En 1938, Michel Augé-Laribé 801, alors ancien secrétaire général de la commission exécutive permanente de la Confédération nationale des associations agricoles (CNAA) et correspondant national de la section d’économie et de statistique de l’Académie d’agriculture de France 802, « établit le cadre de toutes les analyses ultérieures [des organisations professionnelles agricoles] à partir de l’opposition entre "la rue d’Athènes" et "le boulevard Saint-Germain" » 803. Toujours très présente dans la littérature qui traite des organisations professionnelles agricoles de l’entre-deux-guerres 804, cette ligne de partage est convoquée pour départager – et nous grossissons volontairement le trait – deux types organisationnels couplés à deux orientations politiques très marquées. D’un côté, la Société des agriculteurs de France (SAF), fondée en 1867 et sise au 8 rue d’Athènes, à Paris, dont découle l’Union centrale des syndicats des agriculteurs de France (UCSAF), créée en 1886, laquelle chapeaute une grande part des organisations syndicales locales, départementales et régionales françaises, au fil de leur constitution échelonnée entre la fin du 19e siècle et les années 1920. Catholiques sociaux et « désoccupés du légitimisme » 805, aristocrates, grands bourgeois et exploitants aisés, en sont à l’origine et ont en commun une certaine méfiance vis-à-vis de l’administration républicaine. Libéraux, ils ne tolèrent l’intervention de l’État que dans les strictes limites de l’établissement de la protection douanière et « d’un cadre législatif permettant l’essor des initiatives privées » 806. Ce « syndicalisme des ducs » s’opposerait au « syndicalisme jacobin » 807. Ce dernier, issu de la Société nationale d’encouragement à l’agriculture (SNEA), fondée par Léon Gambetta en 1880 et installée au 129 du boulevard Saint-Germain à Paris. Seront créées sous sa houlette des caisses de crédit agricole et de mutualité, ainsi que des syndicats, dont les jeunes fédérations seront réunies dans la Fédération nationale de la mutualité et de la coopération agricole (FNMCA) en 1912. Républicains, radicaux issus des « nouvelles couches » évoquées par Gambetta 808, ils s’allient souvent aux professeurs départementaux d’agriculture, devenus en 1912 directeurs départementaux des services agricoles 809.

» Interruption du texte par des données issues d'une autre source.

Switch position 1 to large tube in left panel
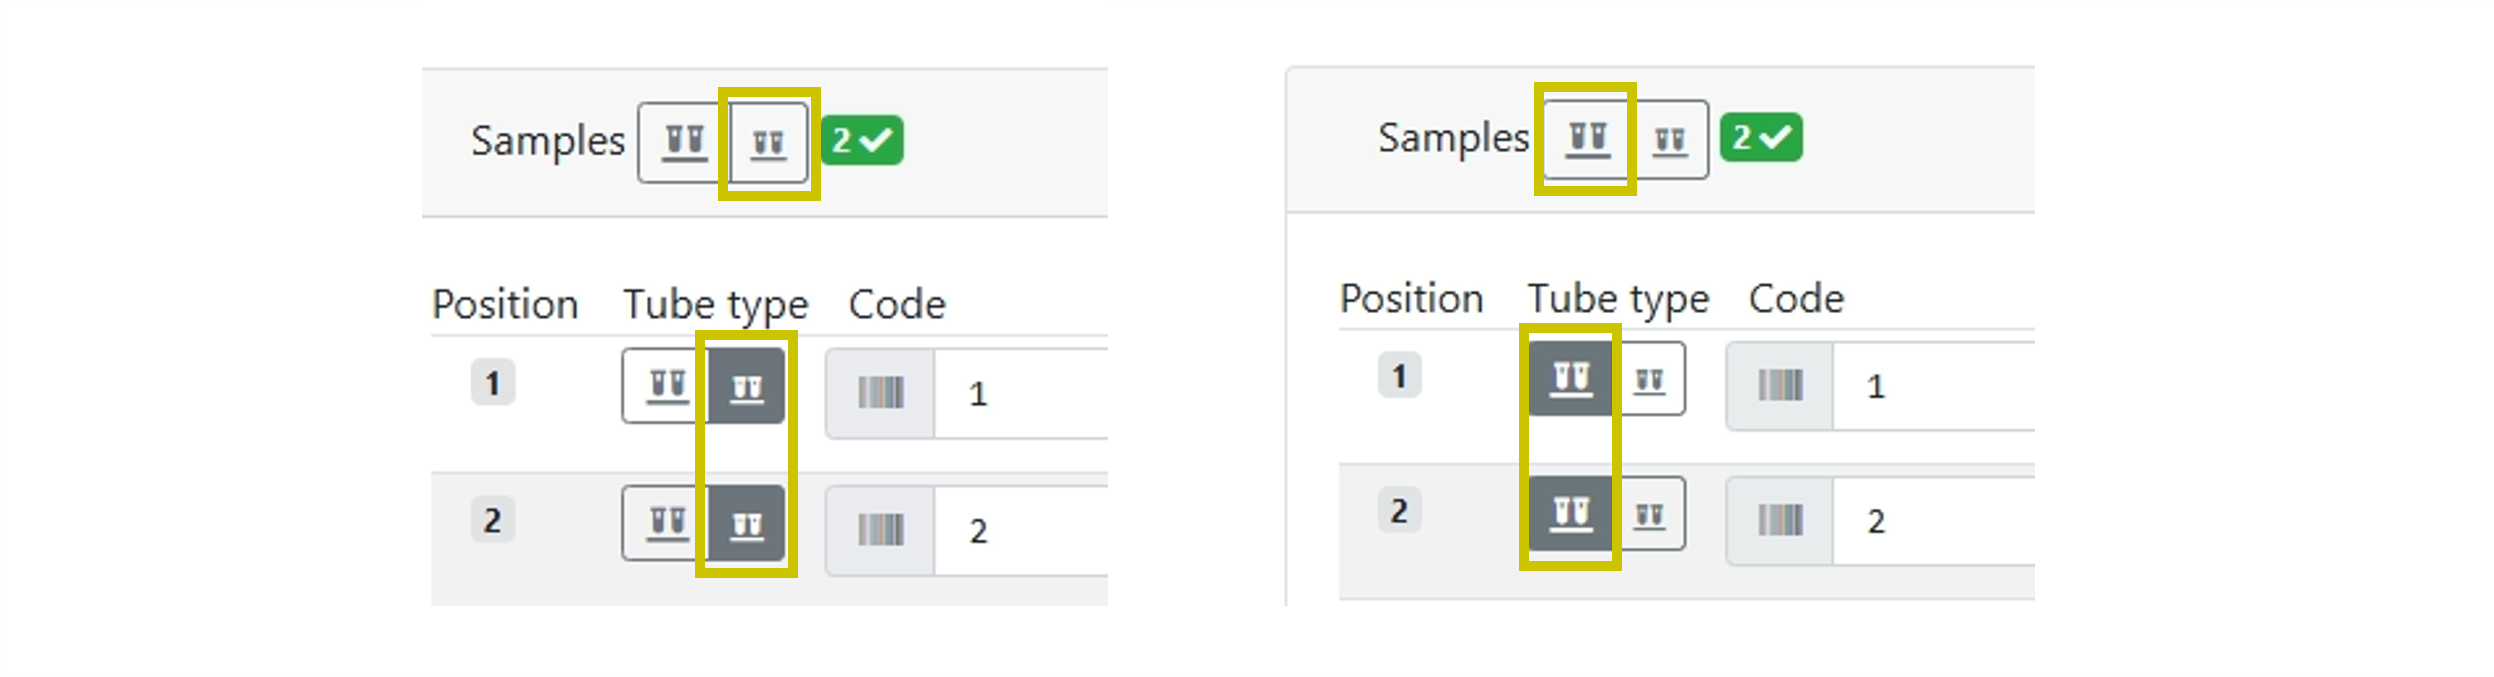The height and width of the screenshot is (677, 2494). pyautogui.click(x=666, y=386)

Des évènements concomitants et liés survenus au cours des années 1920 et 1930 tendant cependant à brouiller et à complexifier le paysage. En 1919 est créée la Confédération nationale des associations agricoles (CNAA), qui réunit la « rue d’Athènes » et le « boulevard Saint-Germain » pour assurer l’unité de représentation du monde paysan auprès des pouvoirs publics. Dès 1925 cependant, les organisations du boulevard Saint-Germain la quittent et il ne reste à sa tête que Louis de Vogüé, Joseph Faure et le conseiller d’État Jules Gautier. Le développement des associations spécialisées, la montée des idées corporatistes, les succès du dorgérisme, les percées des cultivateurs-cultivants et les avancées locales des mouvements d’ouvriers et de métayers, sont autant de facteurs qui rendent moins opérant le simple clivage rue d’Athènes/boulevard Saint-Germain, sans nier sa validité en terme d’opposition droite-gauche. D’autres facteurs internes contribuent à contourner ce paradigme : Ronald Hubscher pointe notamment à cet égard l’« autonomie des conduites paysannes » 810 et Jean-Luc Mayaud déduit de telles observations la nécessité de déplacer le regard pour rendre possible « une perception du politique dans l’espace restreint qu’est le village » 811. Au risque de l’égarement, pourquoi ne pas penser la localisation des immeubles qui accueillent les sièges des organisations agricoles comme structurant l’espace au sein de la capitale ? Par la topographie se lisent les réseaux d’interconnaissance, les fréquentations de palier, les partages de secrétariat administratif ou de ligne téléphonique. Par les adresses on peut deviner les itinéraires physiquement empruntés par les hommes, les ponts qu’ils incarnent entre les organisations, l’inscription des lieux dans l’espace public – celui des ministères et des salles de conférence – et privé – celui des hôtels particuliers et des clubs. Le « milieu agricole parisien » 812 y gagnerait peut-être en épaisseur et sa perception en netteté 813.

Notes
801.

Michel AUGÉ-LARIBÉ, Syndicats et coopératives agricoles, Paris, Armand Colin, 1938 (2e édition), 211 p.

802.

Annuaire national agricole 1930 et Annuaire national agricole 1939 ; Isabel BOUSSARD, « Michel Augé-Laribé (1876-1954) et l’économie politique rurale », article cité.

803.

Ronald HUBSCHER, « Syndicalisme agricole et politisation paysanne », dans La politisation des campagnes au 19e siècle, France, Italie, Espagne, Portugal, Actes du Colloque international organisé par l’École française de Rome, 20-22 février 1997, Rome, Ecole Française de Rome, 2000, pp. 135-152, p. 137.

804.

Notamment : Pierre BARRAL, Les agrariens français de Méline à Pisani, ouvrage cité ; Gordon WRIGHT, La révolution rurale en France… ouvrage cité ; Jacques FAUVET et Henri MENDRAS [dir.], Les paysans et la politique dans la France contemporaine, Cahiers de la Fondation nationale des sciences politiques, Paris, Librairie Armand Colin, 1958, 526 p., pp. 231-253 ; mais également Robert Owen PAXTON, Le temps des chemises vertes... ouvrage cité ou Édouard LYNCH, Moissons rouges. Les socialistes français…, ouvrage cité.

805.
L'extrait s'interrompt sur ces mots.